WHAT TO PRODUCE: Look below for the line containing "Identify the click" and the line containing "[Next Slide]"; repeat exactly those two lines and all lines between them, and nothing else.

THE INPUT:
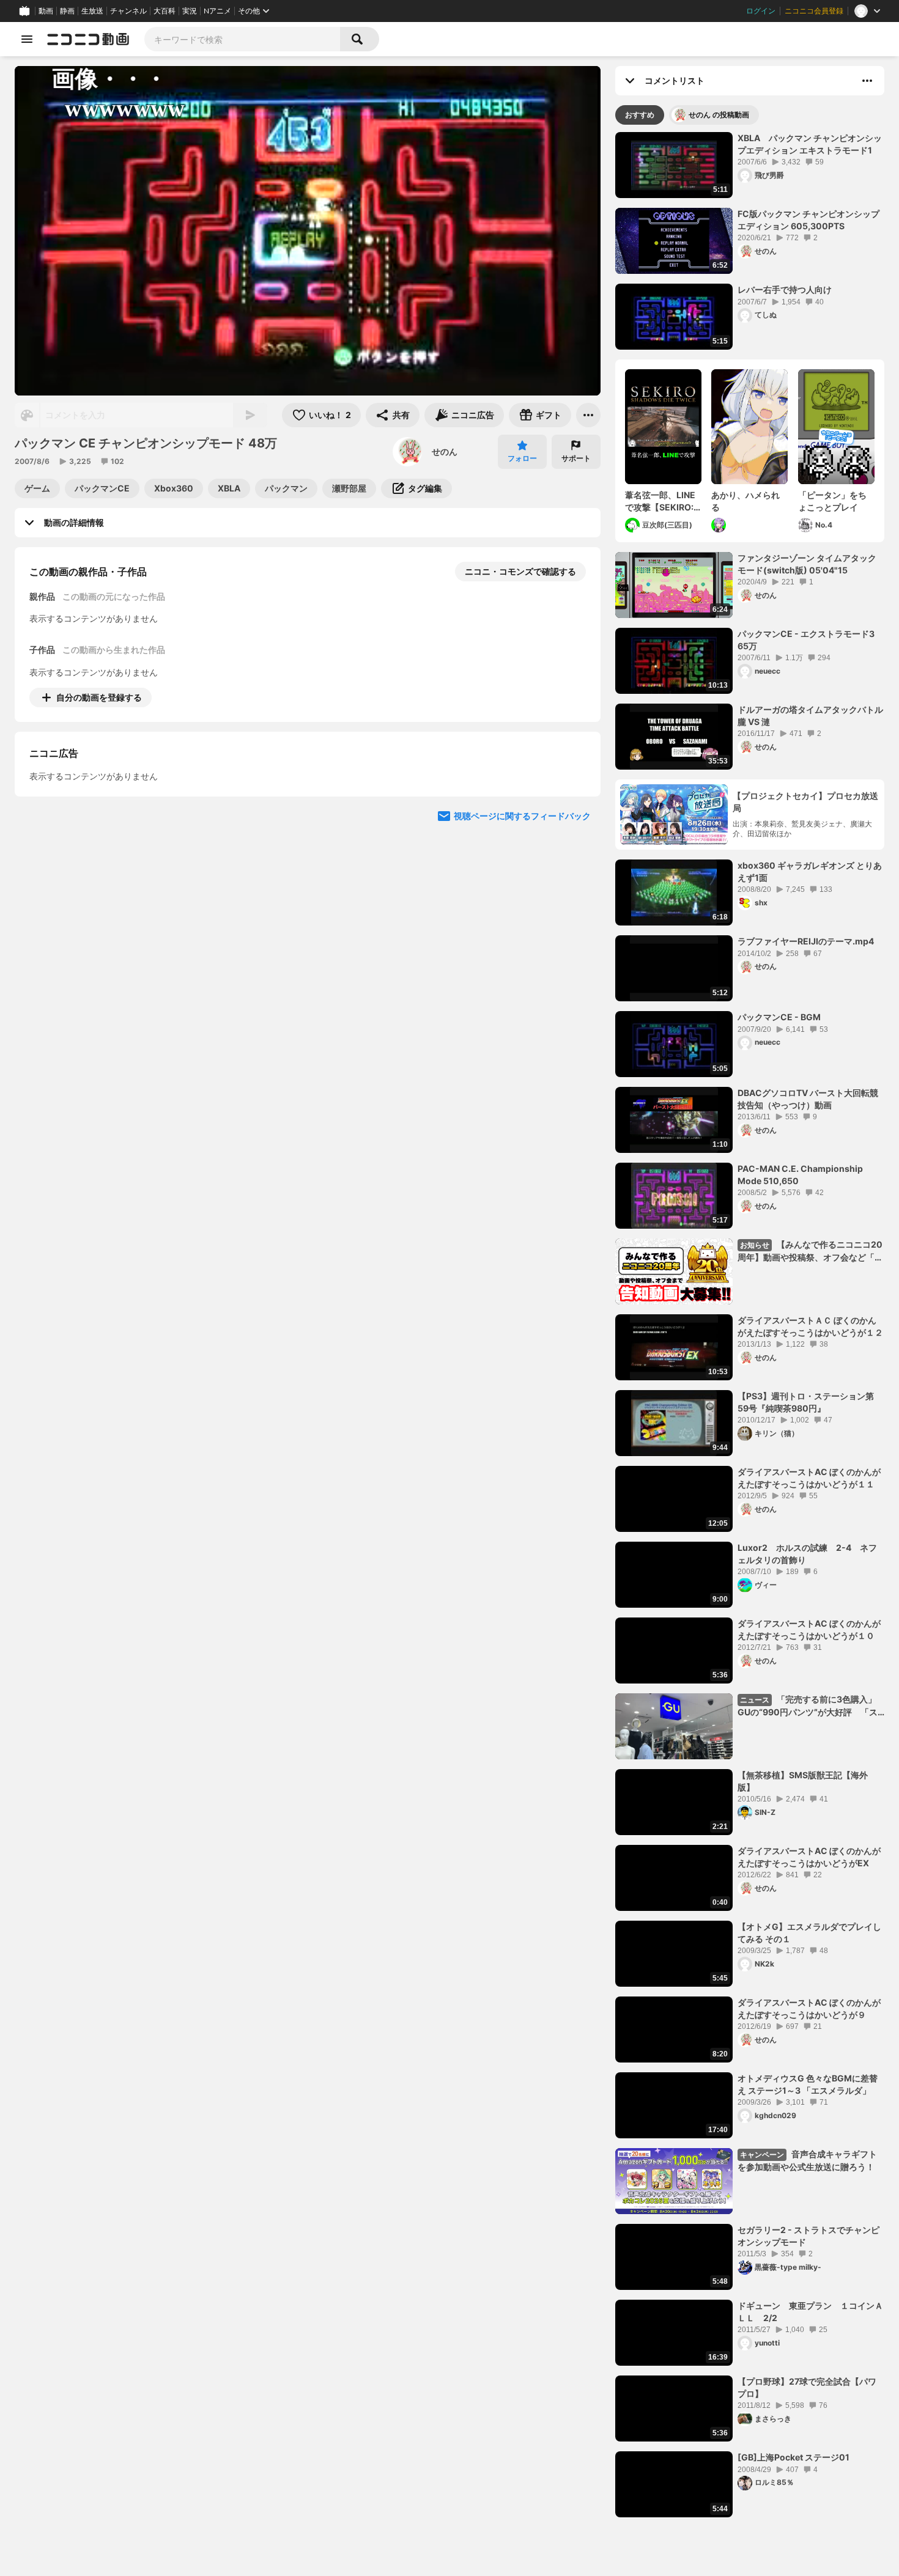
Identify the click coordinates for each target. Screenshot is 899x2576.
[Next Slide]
...
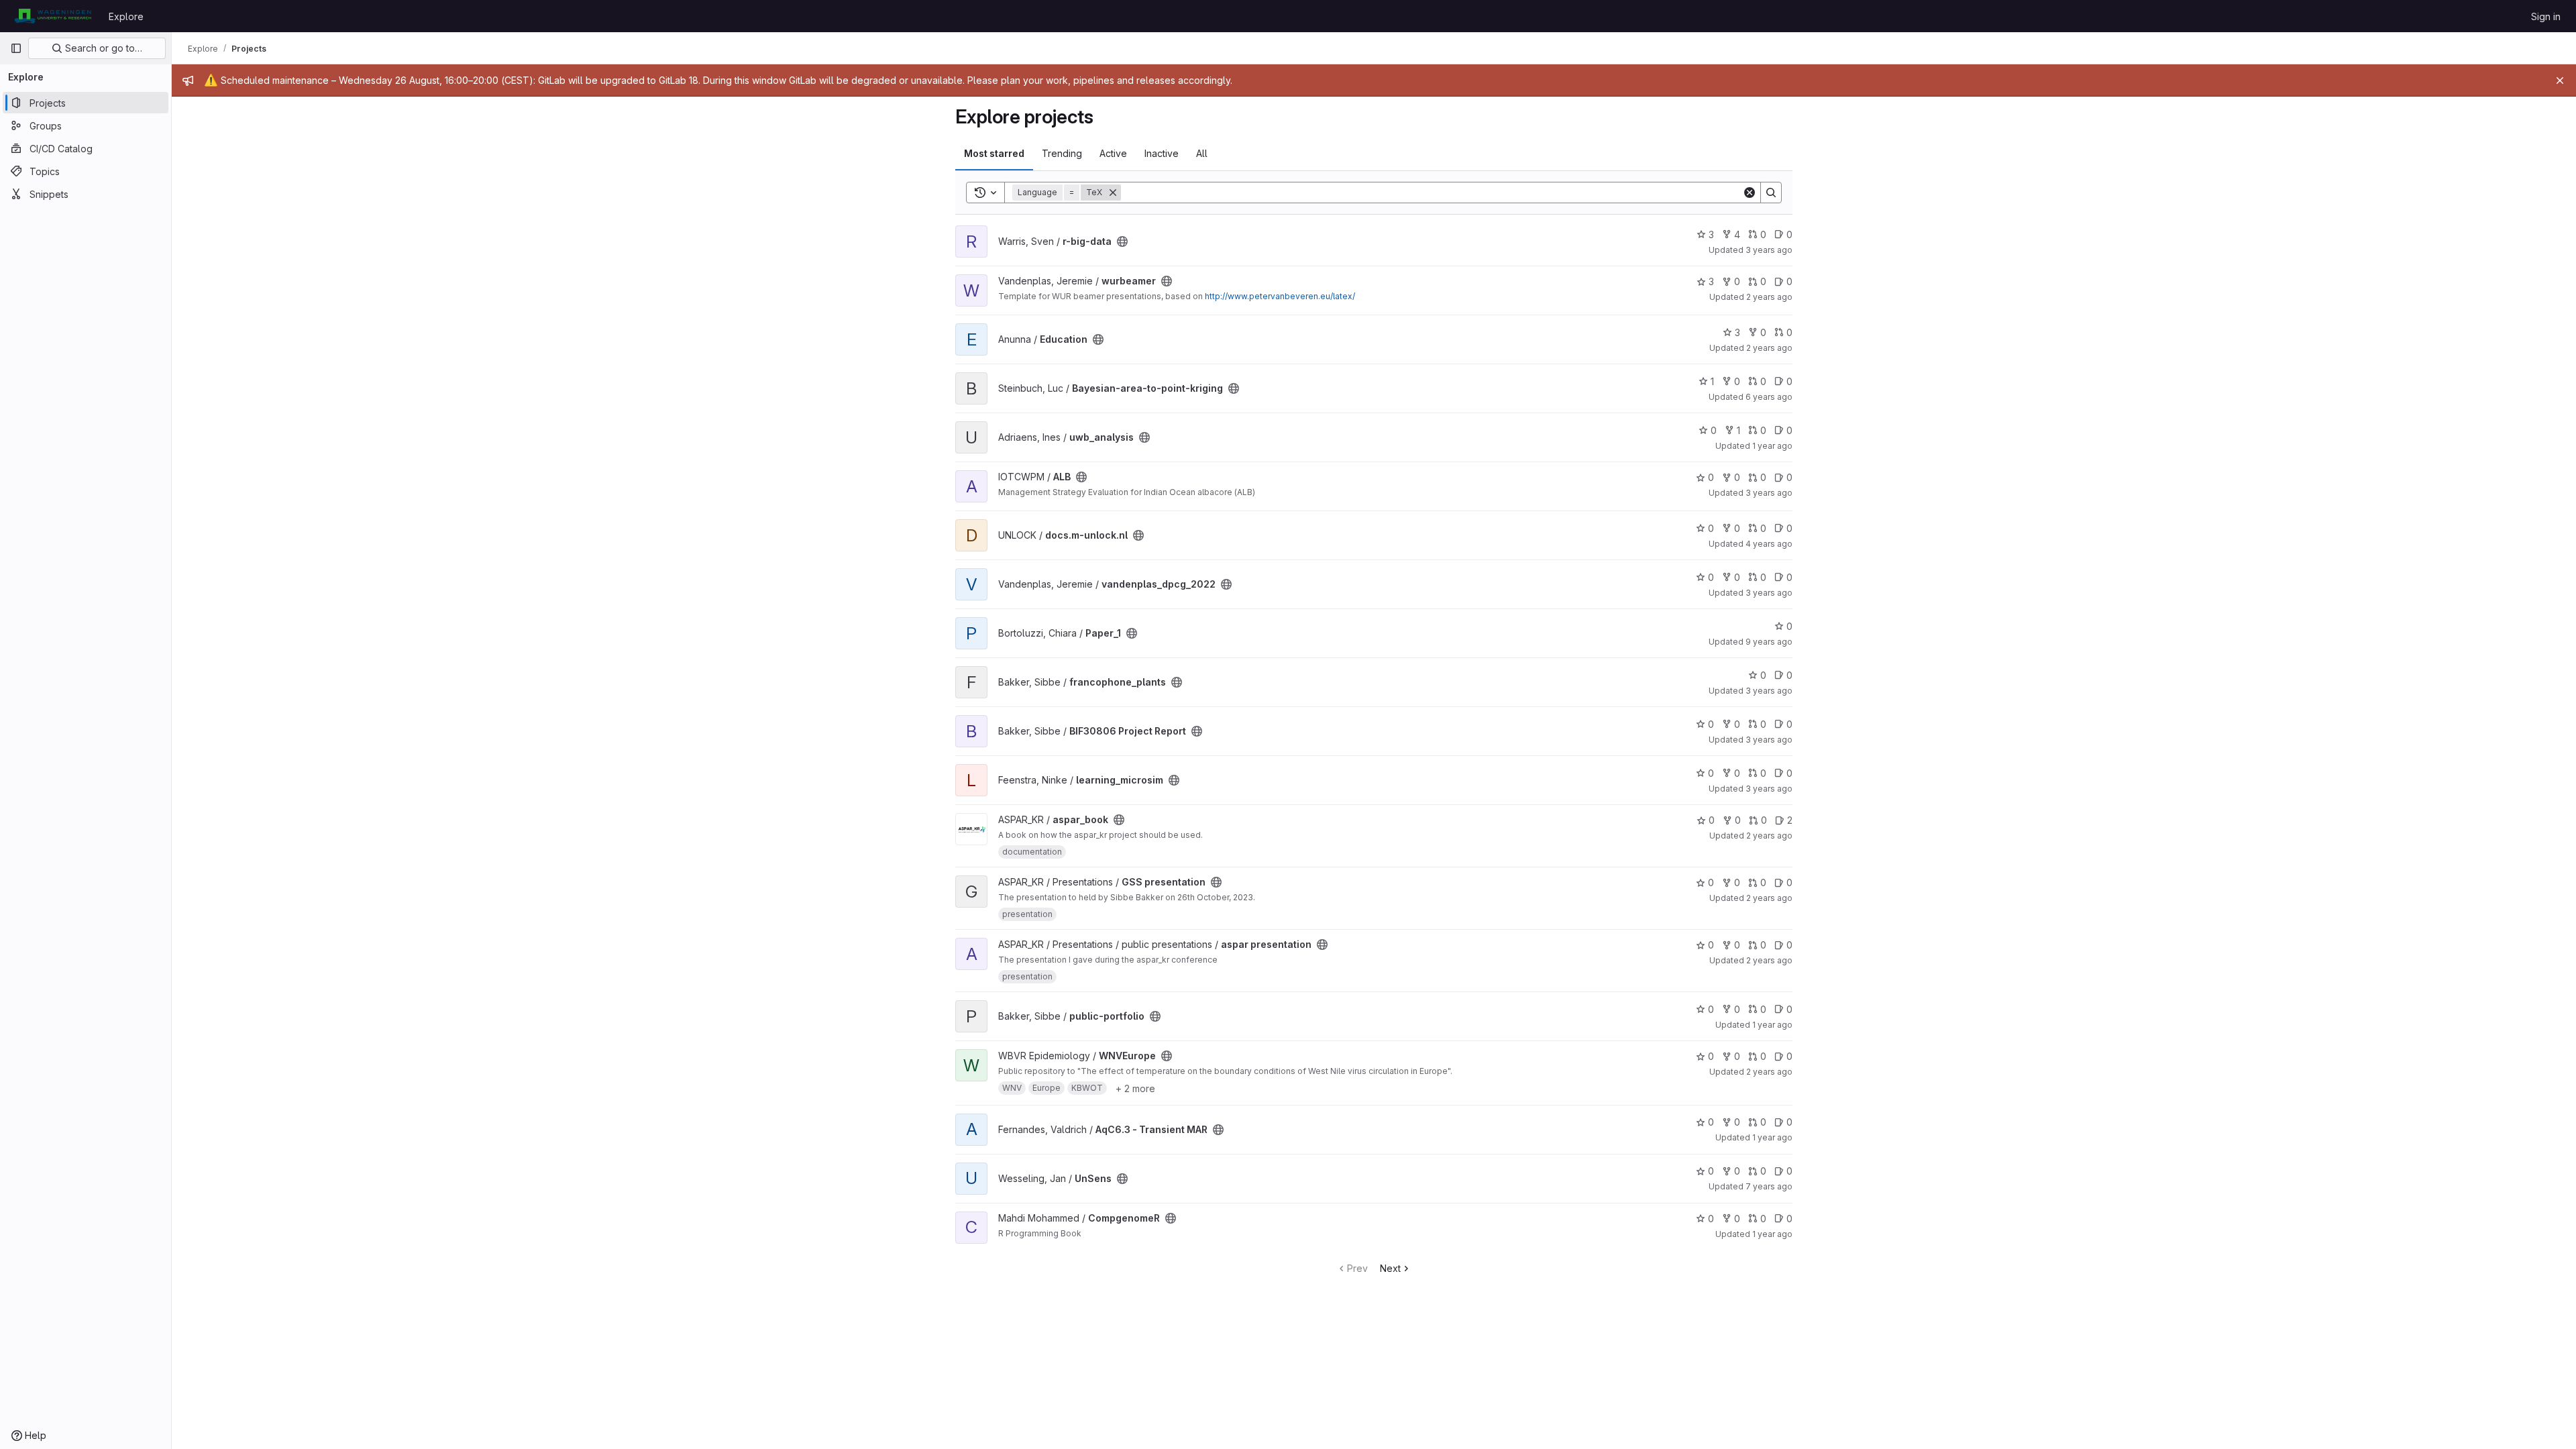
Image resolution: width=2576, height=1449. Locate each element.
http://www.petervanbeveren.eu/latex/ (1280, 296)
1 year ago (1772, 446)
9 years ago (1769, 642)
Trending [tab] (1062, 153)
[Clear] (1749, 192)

RESULT FOR THIS EXERCISE:
Identify the click coordinates for each target. Screenshot is 899x2576.
[Next Slide]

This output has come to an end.